[Start of Attachment]

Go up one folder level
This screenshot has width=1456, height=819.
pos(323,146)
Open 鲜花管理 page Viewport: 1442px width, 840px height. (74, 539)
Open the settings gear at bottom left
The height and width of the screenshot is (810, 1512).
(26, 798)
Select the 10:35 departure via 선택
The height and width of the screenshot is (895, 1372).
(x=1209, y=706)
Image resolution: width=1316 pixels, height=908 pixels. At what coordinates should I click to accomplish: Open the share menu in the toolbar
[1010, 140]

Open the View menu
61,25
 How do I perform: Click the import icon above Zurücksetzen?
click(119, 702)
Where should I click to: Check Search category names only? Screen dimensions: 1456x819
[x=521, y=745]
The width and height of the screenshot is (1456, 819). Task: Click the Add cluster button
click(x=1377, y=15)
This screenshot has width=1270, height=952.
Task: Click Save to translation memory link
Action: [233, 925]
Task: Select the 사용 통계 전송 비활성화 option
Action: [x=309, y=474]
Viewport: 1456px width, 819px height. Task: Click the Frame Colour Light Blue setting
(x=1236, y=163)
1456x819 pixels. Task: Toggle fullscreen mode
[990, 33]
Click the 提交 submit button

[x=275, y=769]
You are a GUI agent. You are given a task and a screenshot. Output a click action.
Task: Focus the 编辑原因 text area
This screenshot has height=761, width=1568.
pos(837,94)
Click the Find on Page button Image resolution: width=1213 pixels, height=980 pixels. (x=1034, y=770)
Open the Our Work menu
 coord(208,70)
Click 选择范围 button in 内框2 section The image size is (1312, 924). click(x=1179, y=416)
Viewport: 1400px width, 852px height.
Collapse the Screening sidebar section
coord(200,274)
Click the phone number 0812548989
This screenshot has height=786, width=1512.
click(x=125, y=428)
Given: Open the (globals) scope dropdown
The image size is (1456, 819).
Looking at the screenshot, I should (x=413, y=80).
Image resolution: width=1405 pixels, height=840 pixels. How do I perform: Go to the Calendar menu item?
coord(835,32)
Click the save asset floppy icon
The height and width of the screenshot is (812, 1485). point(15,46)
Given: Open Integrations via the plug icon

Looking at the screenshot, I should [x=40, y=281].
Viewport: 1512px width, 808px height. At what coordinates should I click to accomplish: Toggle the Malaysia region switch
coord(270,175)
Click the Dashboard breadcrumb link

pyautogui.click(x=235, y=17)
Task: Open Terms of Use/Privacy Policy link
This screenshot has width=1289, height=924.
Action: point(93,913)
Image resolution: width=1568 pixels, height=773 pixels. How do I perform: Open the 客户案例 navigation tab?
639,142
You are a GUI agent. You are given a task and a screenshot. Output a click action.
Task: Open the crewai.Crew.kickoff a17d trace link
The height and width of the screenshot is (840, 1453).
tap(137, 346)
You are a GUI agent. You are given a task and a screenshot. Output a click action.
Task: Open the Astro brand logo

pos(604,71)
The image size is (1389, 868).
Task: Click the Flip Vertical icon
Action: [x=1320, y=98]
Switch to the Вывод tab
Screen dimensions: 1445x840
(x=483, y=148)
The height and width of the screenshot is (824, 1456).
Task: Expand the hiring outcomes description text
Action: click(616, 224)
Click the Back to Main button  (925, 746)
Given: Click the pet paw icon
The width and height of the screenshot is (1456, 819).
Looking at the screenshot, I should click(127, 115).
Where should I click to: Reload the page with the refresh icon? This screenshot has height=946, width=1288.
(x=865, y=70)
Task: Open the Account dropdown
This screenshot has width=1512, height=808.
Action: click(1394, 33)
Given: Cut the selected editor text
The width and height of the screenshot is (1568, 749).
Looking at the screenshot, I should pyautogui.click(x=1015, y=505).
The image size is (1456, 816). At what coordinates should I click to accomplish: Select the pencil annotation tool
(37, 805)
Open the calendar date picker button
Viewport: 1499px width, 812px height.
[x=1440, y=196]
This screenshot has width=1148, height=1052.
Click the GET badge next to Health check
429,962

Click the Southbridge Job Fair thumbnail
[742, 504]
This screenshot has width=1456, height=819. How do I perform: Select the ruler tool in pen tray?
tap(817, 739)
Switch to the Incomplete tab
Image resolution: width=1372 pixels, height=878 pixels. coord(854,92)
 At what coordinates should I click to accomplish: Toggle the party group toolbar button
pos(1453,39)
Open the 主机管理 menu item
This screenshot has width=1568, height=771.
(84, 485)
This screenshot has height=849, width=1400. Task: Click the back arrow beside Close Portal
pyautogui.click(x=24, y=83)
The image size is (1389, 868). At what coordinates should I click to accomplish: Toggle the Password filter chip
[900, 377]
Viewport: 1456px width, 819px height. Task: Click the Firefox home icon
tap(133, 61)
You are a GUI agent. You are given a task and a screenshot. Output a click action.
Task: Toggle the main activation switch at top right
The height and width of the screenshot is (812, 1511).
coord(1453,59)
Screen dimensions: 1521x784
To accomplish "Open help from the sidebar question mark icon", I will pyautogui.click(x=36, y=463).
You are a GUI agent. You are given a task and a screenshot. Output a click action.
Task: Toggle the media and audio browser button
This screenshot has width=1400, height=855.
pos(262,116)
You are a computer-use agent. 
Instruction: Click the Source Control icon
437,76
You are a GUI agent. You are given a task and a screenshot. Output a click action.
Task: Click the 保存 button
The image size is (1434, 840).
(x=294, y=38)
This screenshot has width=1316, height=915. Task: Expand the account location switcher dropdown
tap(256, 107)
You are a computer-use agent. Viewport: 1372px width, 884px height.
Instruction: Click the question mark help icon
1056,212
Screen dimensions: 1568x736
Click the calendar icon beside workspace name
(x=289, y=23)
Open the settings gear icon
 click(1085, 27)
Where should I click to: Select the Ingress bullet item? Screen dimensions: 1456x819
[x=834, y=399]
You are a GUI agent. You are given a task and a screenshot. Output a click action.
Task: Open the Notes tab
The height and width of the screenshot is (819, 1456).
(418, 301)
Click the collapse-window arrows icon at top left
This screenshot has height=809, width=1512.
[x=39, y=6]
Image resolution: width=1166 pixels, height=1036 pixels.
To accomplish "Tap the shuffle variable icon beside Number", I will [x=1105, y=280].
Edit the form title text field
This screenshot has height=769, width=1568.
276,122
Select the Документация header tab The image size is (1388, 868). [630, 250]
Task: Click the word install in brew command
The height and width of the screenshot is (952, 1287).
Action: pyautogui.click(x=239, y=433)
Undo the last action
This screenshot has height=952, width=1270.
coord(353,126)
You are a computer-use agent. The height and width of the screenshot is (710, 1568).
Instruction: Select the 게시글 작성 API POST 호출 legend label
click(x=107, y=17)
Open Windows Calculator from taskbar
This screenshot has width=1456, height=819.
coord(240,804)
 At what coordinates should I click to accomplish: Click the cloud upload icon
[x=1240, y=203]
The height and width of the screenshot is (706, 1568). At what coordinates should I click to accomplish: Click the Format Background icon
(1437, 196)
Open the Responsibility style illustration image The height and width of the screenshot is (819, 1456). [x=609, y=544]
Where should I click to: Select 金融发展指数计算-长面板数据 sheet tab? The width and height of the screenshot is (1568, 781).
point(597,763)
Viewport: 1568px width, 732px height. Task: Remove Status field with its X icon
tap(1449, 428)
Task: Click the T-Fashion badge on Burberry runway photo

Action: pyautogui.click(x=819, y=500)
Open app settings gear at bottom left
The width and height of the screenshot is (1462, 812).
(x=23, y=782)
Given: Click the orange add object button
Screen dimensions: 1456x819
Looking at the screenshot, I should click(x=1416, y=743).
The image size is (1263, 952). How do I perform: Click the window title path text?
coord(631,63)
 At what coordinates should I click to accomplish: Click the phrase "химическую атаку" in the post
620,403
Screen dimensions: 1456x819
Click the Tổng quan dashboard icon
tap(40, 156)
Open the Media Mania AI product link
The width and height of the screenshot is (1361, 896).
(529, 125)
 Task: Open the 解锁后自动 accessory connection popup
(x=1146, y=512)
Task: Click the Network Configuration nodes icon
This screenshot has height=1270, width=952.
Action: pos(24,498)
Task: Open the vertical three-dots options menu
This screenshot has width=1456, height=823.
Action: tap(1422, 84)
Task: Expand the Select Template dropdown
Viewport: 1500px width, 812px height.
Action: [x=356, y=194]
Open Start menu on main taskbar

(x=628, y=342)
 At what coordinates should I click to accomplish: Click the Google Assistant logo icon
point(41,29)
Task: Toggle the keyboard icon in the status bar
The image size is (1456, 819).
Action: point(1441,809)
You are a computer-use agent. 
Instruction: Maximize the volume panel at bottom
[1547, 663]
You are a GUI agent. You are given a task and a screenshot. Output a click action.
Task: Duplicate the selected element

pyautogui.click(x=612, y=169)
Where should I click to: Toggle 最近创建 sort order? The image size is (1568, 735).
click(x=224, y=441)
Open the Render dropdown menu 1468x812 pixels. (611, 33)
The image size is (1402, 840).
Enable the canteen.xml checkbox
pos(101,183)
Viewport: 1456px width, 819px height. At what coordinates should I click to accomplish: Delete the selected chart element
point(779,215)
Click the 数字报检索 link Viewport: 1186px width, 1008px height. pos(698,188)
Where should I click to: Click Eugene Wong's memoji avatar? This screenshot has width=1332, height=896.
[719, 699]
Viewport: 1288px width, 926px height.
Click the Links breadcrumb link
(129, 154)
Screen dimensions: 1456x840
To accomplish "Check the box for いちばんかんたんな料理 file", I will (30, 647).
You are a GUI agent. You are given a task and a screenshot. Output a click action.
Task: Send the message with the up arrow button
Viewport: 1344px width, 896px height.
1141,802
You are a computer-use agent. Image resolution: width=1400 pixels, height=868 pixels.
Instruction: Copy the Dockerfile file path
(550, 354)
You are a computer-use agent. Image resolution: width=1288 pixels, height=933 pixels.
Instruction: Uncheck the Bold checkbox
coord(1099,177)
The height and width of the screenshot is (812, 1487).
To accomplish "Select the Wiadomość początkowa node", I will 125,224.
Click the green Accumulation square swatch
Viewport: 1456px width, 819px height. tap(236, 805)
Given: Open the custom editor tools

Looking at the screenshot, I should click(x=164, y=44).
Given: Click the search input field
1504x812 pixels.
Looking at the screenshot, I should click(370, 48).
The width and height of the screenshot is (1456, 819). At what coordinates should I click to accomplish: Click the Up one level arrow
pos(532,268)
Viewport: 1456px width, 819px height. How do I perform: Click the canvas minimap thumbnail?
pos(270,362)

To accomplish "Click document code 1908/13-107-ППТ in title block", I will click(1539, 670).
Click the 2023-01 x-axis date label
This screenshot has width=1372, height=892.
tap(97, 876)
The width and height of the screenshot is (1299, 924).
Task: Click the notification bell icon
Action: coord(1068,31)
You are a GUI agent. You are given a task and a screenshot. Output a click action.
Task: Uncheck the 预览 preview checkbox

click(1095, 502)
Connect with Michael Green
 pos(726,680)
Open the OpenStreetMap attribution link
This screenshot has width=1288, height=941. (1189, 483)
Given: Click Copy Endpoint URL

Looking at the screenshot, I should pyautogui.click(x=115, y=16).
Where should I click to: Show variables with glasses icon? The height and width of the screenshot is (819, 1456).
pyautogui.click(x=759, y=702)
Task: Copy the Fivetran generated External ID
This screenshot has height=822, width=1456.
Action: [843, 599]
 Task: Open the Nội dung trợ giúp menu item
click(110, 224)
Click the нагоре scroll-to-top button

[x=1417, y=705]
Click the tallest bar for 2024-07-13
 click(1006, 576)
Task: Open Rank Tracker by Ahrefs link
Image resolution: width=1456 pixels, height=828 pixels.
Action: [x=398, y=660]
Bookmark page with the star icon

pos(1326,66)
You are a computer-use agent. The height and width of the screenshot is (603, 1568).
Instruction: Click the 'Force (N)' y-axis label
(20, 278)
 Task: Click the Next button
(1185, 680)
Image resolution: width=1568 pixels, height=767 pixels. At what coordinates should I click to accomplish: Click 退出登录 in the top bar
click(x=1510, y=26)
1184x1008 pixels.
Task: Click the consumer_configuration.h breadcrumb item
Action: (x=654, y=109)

[End of Attachment]

ACTIVITY:
I would like you to restate word for word the lines from the one with "Task: Open the Nội dung trợ giúp menu item" through the last line of the material above, and only those.

OUTPUT:
 Task: Open the Nội dung trợ giúp menu item
click(110, 224)
Click the нагоре scroll-to-top button

[x=1417, y=705]
Click the tallest bar for 2024-07-13
 click(1006, 576)
Task: Open Rank Tracker by Ahrefs link
Image resolution: width=1456 pixels, height=828 pixels.
Action: [x=398, y=660]
Bookmark page with the star icon

pos(1326,66)
You are a computer-use agent. The height and width of the screenshot is (603, 1568).
Instruction: Click the 'Force (N)' y-axis label
(20, 278)
 Task: Click the Next button
(1185, 680)
Image resolution: width=1568 pixels, height=767 pixels. At what coordinates should I click to accomplish: Click 退出登录 in the top bar
click(x=1510, y=26)
1184x1008 pixels.
Task: Click the consumer_configuration.h breadcrumb item
Action: (x=654, y=109)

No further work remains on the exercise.